YANA, A Multimedia Juggling Feast

Photo credit Florence Schroeder

By Kimzyn Campbell

Issue 2 of YANA, paper pages celebrating emotional juggling, is here and is as opulent as issue 1–but now serving more textures and layers, both in paper form and in metaphorical purpose. This magazine is a work of art to hold in one’s hands, an egg harboring Easter eggs full of glossy and matte pages that mingle with vellum, while color and patterns ooze from articles and monochromatic text and photography counterbalance them. It is a perfect environment upon which the theme is balanced- landscape and healing- as seen through the eyes of  its 15 collaborators and their many projects in this multicultural feast with texts in Portuguese, Turkish, French and English.

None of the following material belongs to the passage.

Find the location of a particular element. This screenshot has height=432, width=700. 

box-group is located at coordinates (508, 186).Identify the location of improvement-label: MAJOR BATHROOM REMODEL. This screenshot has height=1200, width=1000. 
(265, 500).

Photo credit Florence Schroeder

Some of the projects are audio/visual, others are sculpture and photography, and multimedia options are peppered throughout the pages. For example, Aaron Bikis and Anni Küpper created a video (accessible via QR code) to ward off COVID depression, and they do so by exploring club juggling in a spacious wilderness. Their print piece is gorgeous photography taken from the video scene and an explanation of their motivation. Later in YANA, 16 tiny images with QR codes lead you to 16 different juggling videos by various jugglers–creating a multimedia smorgasbord of epic juggling proportions.

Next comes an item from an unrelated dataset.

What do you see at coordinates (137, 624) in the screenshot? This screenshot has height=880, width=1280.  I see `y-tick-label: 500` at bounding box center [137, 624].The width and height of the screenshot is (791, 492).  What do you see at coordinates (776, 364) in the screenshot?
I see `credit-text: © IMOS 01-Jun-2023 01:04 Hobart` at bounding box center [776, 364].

Other standout projects abound, such as Motionblob, a fascinating moment in juggling PhD research, created by Ozgur Kavurmacioglu. He decided to map his own juggling with capture motion photography, replicated digitally to make 3-D like images/objects that represent the patterns themselves. If it sounds mind blowing, it is nothing compared to how it actually looks, hypnotic amorphous blobs that manage to be both geometric and organic, showing the cyclical nature of juggling patterns and its minute deviations.

There is heart moving poetry and imagery, beautiful sketches of juggling hands without the balls, and vellum portraits, as well as ambitious projects–including a photo documentary of the birth, life and death of three juggling clubs from Collectif Protocole during Periple 2021, a 6 months long performance through France.

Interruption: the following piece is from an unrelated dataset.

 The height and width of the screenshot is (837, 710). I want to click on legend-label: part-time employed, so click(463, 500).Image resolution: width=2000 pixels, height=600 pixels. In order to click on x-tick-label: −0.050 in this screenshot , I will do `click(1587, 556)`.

Photo credit Florence Schroeder

Perhaps most notable is how YANA’s second issue begins, with a note from editor Florence Schroeder about reaching out to female jugglers to ask them why they stopped juggling and  discovering the depth of toxic masculinity that has permeated juggling cultures around the globe. Schroedersays, they are “Confronting the juggling community with its dark sides in order to open the road to healing.”

This is followed by a punch in the gut text collage as female jugglers are objectified and ridiculed with racist, homophobic and misogynistic insults. So thanks to YANA for continuing the conversation, and hopefully initiating change about how to do better in our communities. The point really hits home with two short interviews by Florence Schroeder and Wes Peden, one with a young girl who is excited to begin her juggling journey and another from a professional in the museum world who gave up juggling in spite of her initial joy about it after years of terrible treatment from her juggling community.

What happens next is transformative, rather than continuing on to document the certainly endless supply of poor treatment women have received over the years in juggling, the contributors featured are predominantly female jugglers and their work. Not exclusively. This is not a witch hunt looking to eliminate men from a cherished landscape. This is just playing catch up, much like the “Top 40 Jugglers” has attempted to do for the past few years by including Black and Brown jugglers and women jugglers after years of neglect, but better, because this catch up is in the authentic voice of the creators themselves. Ciara Thornburn, Lucy Tan, Anna Fisher, Annie Küpper, Margot Seigneurie, Teresa Santos and Katerina Alderlisten to name a few, but rest assured that the list of jugglers from marginalized communities is endless and I have no doubt more will be featured in future issues.

The wrap up is the sweetest multimedia touch of all, a playlist (one of two) called “Juggling to the matriarchy” full of danceable, juggleable tunes further assuring that any juggler will find hours of inspiration in this moveable feast of a magazine.

Yanamagazine.com


Kim Campbell (they/them) is an editor, a writer and a dog trainer who has spent a career focusing on the arts, particularly literature, theater and circus. Kim is the former editor of CircusTalk News and American Circus Educators magazine, as well as a current writer for the Chicago Reader and the web publication Third Coast Review. In addition to writing about circus for many circus publications, they were a resident for Circus Stories, Le Cirque Vu Par with En Piste in 2015 at the Montreal Completement Cirque Festival. Kim founded the Chicago based circus company Semi-Circus and is a member of the American Theater Critics Association. In 2019, they were on the jury of FIRCO in Madrid (Circus Festival Iberoamericano), in 2021 they were on the voting committee for the International Circus Awards, and in 2022, they were on the jury of the Circus International Film Festival.